US-produced organic tomato paste could be a cost-effective alternative to European sources, now that US organic certification has been recognised in the EU, according to a global supplier.
Olam Spices & Vegetables bought the tomato assets of SK Foods three years ago and, with the acceptance of US organic standards in Europe from February 2012, coupled with higher prices for local and Chinese tomatoes, president Greg Estep says demand for US-produced tomato products has increased.
European food manufacturers looking to source tomato paste – both organic and conventional – have seen prices rise rapidly in recent years on the back of European subsidy reform and decreased Chinese production, following a period in which China had sought to boost exports.
Estep told FoodNavigator: “Right now there is quite a bit of change going on in the tomato industry. In Europe, the decoupling of subsidies has made domestic production of tomatoes more expensive. You have that trend and then you have China, which had increased tomato production.”
But labour has become more expensive in China and poor weather has also affected Chinese crops. Estep claims that the crop there has decreased by about 60% over the past two years.
Seeking to step into this gap, Olam made its first shipment of USDA organic certified tomato products into Germany this summer – one of the first such shipments under the new regulation. However, customers in Europe have specific quality requirements for tomatoes that differ from those in the United States.

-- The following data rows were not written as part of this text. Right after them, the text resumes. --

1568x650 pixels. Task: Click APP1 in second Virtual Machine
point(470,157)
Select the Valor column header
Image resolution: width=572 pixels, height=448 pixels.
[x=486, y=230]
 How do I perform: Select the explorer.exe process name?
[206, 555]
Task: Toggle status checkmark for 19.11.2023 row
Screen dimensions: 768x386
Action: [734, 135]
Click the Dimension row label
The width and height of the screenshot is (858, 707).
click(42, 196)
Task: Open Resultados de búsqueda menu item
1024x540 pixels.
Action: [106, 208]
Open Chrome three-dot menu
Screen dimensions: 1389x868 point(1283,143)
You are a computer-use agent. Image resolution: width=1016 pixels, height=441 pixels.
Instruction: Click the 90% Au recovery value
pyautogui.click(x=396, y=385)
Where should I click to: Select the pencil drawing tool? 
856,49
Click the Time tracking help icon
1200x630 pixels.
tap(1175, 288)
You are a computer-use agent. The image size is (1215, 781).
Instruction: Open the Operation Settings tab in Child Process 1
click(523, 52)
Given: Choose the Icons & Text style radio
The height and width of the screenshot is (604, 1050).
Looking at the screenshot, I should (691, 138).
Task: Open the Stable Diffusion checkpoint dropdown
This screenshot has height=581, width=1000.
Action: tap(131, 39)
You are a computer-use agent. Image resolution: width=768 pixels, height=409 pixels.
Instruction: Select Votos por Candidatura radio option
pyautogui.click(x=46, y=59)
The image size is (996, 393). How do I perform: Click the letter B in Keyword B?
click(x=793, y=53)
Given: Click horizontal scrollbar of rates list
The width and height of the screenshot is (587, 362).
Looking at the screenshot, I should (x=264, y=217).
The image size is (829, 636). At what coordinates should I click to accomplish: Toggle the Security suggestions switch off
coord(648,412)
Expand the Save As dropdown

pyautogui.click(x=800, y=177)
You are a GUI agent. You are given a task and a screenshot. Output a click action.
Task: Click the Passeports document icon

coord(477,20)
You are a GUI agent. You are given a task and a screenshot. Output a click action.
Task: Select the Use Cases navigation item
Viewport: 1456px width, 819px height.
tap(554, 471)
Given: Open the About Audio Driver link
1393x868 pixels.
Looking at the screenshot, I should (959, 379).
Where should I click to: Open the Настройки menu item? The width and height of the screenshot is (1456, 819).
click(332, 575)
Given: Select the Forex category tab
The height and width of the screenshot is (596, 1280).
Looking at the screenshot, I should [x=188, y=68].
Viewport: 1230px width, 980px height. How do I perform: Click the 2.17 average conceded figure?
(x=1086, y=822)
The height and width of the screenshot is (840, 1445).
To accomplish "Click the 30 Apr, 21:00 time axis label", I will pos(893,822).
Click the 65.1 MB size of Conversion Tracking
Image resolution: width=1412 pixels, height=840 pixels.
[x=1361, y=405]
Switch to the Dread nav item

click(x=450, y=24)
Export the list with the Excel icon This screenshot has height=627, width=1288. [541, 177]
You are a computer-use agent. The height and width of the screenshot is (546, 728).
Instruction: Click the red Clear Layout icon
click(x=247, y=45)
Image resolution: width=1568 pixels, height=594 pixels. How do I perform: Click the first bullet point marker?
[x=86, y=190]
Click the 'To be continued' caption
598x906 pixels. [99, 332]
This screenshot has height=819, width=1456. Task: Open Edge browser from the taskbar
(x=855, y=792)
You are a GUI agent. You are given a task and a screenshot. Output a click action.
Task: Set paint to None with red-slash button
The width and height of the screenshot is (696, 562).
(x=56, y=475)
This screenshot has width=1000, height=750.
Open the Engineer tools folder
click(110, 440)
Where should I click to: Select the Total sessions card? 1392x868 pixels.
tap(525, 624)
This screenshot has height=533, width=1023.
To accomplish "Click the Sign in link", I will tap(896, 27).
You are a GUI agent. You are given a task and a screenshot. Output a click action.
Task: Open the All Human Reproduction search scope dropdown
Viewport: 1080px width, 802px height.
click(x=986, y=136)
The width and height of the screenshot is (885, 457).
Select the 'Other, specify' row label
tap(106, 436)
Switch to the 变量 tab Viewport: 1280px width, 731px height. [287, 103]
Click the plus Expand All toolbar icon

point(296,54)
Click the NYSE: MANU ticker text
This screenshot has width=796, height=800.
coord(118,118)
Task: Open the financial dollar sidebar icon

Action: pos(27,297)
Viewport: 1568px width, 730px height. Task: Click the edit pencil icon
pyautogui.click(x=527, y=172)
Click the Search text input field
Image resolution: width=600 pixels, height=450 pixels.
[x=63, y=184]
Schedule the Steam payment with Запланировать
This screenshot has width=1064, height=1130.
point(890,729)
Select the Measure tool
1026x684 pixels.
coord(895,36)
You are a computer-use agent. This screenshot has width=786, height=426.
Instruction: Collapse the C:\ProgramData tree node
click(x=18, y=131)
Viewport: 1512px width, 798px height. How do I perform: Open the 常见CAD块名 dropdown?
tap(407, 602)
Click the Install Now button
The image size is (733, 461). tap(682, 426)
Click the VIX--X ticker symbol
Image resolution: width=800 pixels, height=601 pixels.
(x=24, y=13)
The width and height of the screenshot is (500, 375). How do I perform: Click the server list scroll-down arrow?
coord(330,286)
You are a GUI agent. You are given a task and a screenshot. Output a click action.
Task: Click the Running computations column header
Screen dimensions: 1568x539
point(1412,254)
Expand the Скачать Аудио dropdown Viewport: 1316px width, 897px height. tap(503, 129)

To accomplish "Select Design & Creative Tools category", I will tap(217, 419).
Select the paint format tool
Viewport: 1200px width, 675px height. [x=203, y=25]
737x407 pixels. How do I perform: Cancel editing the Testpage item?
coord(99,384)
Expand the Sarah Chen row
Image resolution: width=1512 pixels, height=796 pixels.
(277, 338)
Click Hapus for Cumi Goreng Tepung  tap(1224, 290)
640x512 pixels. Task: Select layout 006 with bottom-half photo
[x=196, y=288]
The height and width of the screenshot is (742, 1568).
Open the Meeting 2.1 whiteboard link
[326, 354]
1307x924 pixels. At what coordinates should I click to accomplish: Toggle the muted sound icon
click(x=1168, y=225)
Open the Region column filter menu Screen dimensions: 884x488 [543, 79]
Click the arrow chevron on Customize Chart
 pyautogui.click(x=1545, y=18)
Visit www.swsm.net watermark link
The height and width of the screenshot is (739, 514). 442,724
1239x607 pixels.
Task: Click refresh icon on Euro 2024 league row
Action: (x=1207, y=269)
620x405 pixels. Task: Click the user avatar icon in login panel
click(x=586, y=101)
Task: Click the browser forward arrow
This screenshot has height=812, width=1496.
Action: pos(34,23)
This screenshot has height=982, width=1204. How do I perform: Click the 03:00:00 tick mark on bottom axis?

“The US is a lot more driven by ketchup and retail. The quality characteristics are different in Europe,” he said. “…In the US, most customers are looking for high viscosity while in Europe they are looking for a brighter tomato and they will trade off the viscosity for greater brightness.”
Estep added that the company has seen higher demand for cold break tomato paste – which is heated to about 66 degrees Celsius to preserve colour – as opposed to hot break tomato paste, which is heated to 100 degrees Celsius to produce a thicker paste, and which is more popular in the US.